Nell’s throat tightened. “When did you get so wise?”

“I have always been wise.” The corner of his mouth twitched — not quite a smile, but close.

Another knock sounded, and the door swung open to admit Daphne, Martha, and Philippa in a flurry of silk and chatter.

Daphne’s temple still showed faint bruising where Gabriel had thrown her against the bakery shelves, the yellow-green of a healing wound, and her left wrist was splinted and bound in clean linen. She had refused to miss this day.

“Up, up!” Philippa clapped her hands, her eyes already bright with tears she was fighting to contain as she swept toward the curtains. “We have a bride to prepare! Children, off to Martha for breakfast. You will see your mother at the church.”

“But—” Lily started, her lower lip jutting forward.

“No arguments.” Martha scooped the girl off the bed with practised ease, settling her on one hip despite the fading bruise on her own jaw. “Come along. There is chocolate and toast waiting in the nursery.”

The promise of chocolate worked its magic, and Lily allowed herself to be carried off with only a few backward glances. Oliver followed more slowly. He paused at the door, his hand resting on the brass handle, and looked back at his mother.

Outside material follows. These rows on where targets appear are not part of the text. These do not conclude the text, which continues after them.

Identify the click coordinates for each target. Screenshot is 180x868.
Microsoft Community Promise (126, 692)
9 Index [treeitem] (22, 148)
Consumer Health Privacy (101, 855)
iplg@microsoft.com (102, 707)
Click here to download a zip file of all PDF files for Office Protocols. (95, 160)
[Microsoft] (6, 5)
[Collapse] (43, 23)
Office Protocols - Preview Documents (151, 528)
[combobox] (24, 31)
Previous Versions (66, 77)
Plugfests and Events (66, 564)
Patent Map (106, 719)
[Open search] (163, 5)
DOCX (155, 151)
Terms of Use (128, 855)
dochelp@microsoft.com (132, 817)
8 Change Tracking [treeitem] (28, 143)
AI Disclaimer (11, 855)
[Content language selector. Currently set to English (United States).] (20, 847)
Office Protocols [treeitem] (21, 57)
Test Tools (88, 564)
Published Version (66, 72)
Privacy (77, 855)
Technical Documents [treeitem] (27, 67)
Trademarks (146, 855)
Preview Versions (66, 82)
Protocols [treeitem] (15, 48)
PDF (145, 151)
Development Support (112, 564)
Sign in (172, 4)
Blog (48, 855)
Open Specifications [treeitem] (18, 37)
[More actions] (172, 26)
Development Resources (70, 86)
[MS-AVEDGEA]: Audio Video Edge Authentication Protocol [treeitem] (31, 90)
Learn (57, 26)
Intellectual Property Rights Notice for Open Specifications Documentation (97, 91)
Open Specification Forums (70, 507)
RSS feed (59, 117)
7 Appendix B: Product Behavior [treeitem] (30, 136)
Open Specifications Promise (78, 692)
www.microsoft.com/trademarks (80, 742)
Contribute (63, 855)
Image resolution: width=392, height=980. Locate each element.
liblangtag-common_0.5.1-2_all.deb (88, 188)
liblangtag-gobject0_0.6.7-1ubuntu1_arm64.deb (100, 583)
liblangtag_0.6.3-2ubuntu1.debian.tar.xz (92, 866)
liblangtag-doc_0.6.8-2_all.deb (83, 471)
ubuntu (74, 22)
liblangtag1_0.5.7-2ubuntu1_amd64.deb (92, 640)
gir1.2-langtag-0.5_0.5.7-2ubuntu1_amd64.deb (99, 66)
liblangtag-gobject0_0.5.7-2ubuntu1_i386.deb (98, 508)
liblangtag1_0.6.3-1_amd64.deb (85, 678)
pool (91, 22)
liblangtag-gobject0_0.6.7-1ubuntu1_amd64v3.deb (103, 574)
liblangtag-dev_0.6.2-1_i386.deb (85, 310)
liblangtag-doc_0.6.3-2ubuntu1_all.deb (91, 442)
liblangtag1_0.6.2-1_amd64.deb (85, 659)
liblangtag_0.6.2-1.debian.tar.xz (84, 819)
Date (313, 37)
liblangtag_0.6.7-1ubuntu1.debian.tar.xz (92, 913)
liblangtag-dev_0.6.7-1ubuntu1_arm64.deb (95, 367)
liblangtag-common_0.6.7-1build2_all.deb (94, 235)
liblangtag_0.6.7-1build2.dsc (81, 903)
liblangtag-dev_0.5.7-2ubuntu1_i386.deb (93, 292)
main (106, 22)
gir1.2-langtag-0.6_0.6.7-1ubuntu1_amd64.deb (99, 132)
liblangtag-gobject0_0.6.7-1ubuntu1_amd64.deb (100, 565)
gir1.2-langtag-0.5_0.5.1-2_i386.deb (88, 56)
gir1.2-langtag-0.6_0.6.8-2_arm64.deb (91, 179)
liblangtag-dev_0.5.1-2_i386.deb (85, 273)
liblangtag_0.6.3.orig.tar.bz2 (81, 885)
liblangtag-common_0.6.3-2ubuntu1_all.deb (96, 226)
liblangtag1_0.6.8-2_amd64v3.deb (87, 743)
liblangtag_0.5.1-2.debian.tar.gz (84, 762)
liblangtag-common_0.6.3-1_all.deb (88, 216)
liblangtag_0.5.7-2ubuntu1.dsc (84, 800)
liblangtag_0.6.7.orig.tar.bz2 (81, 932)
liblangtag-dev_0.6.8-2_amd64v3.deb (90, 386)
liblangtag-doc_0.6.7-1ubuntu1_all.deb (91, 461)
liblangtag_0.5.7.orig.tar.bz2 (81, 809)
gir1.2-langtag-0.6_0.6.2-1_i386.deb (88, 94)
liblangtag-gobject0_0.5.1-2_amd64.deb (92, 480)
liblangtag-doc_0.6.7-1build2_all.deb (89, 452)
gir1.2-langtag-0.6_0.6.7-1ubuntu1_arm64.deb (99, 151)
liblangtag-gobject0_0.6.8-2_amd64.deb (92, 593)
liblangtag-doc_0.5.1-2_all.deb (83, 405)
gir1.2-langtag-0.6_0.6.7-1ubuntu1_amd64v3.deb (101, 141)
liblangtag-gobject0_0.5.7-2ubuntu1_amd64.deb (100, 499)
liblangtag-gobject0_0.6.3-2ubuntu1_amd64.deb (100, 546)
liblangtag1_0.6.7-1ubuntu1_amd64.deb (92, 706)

“You look happy.” He said it quietly, almost to himself, a small nod of approval accompanying the words. “I am glad.”

Then he was gone, and Nell was left with her three attendants and a heart so full it threatened to overflow.

The next hours slipped by in warm water and rose petals, in careful hands and low instructions.

Martha pinned Nell’s dark hair in an elaborate arrangement threaded with small white flowers, leaving a few loose curls to frame her face.

The white streak at her temple gleamed silver against the darker strands.

For once, Nell did not try to hide it. Let them see. Let them know what she had survived.

“Mama.” Lily stopped in the doorway when she returned, her flower-girl gown of white silk and pink ribbons forgotten entirely. “You look like someone out of a painting.”

“She looks like a viscountess.” Daphne corrected, her good hand working the last of the tiny silk buttons up the back of Nell’s dress while she braced the splinted wrist against her hip. “Which is what she is about to become.”

The dress was cream silk scattered with seed pearls.

It fit like it had been made for her, every seam crafted to flatter her curves rather than hide them.

Nell stared at her reflection in the full-length mirror and barely recognised the woman looking back.

She was not the baker with flour on her hands and exhaustion in her eyes.

She was not the widow running from her past. She was not the woman with bruises on her throat and terror in her heart.

She was someone new. Someone whole. Someone free.